ASSIGNMENT ▸
Skip every picture, and copy exactly the lines from the one containing "Given: Expand All under No Category Found" to the end of the data.

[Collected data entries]
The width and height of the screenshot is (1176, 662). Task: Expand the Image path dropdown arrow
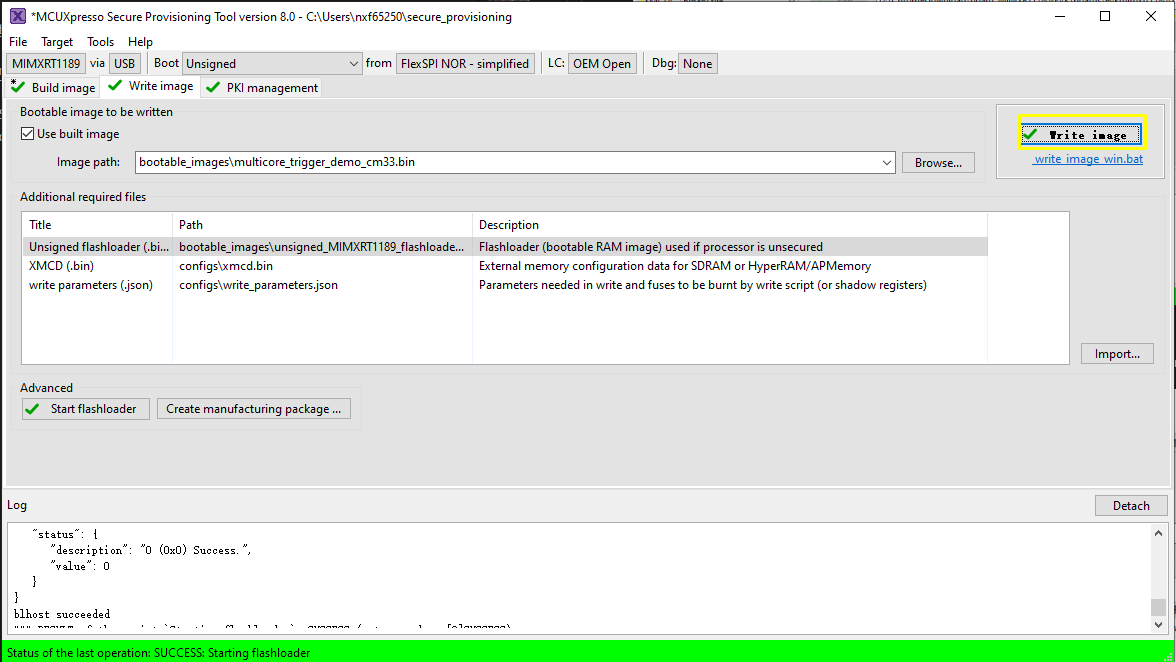coord(887,162)
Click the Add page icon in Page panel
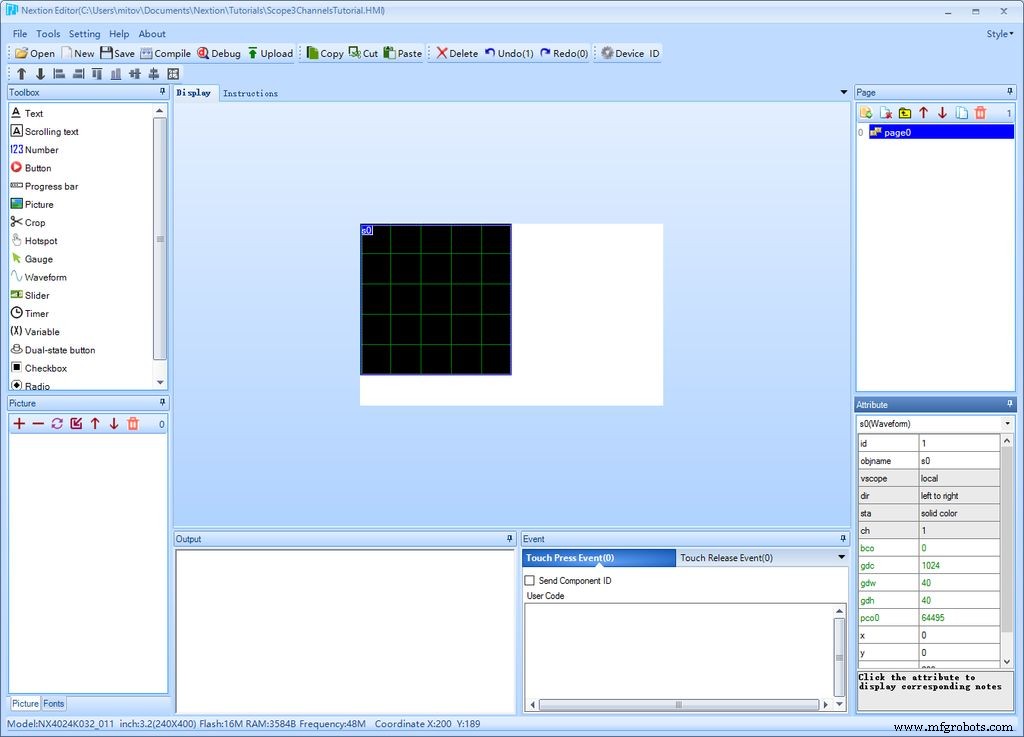 pos(866,112)
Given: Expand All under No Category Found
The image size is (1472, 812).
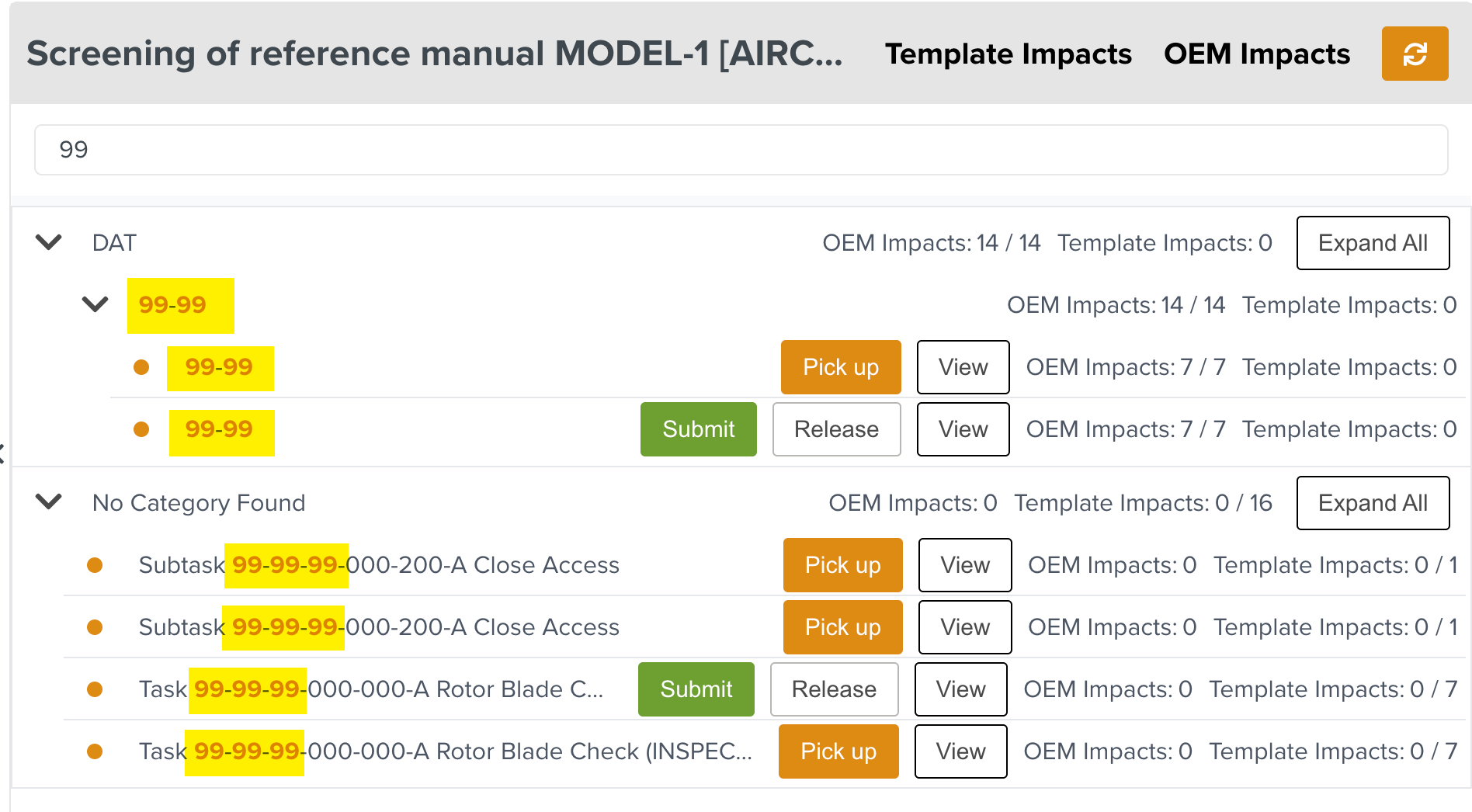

TASK RESULT ▸
Given: Expand All under No Category Found
The image size is (1472, 812).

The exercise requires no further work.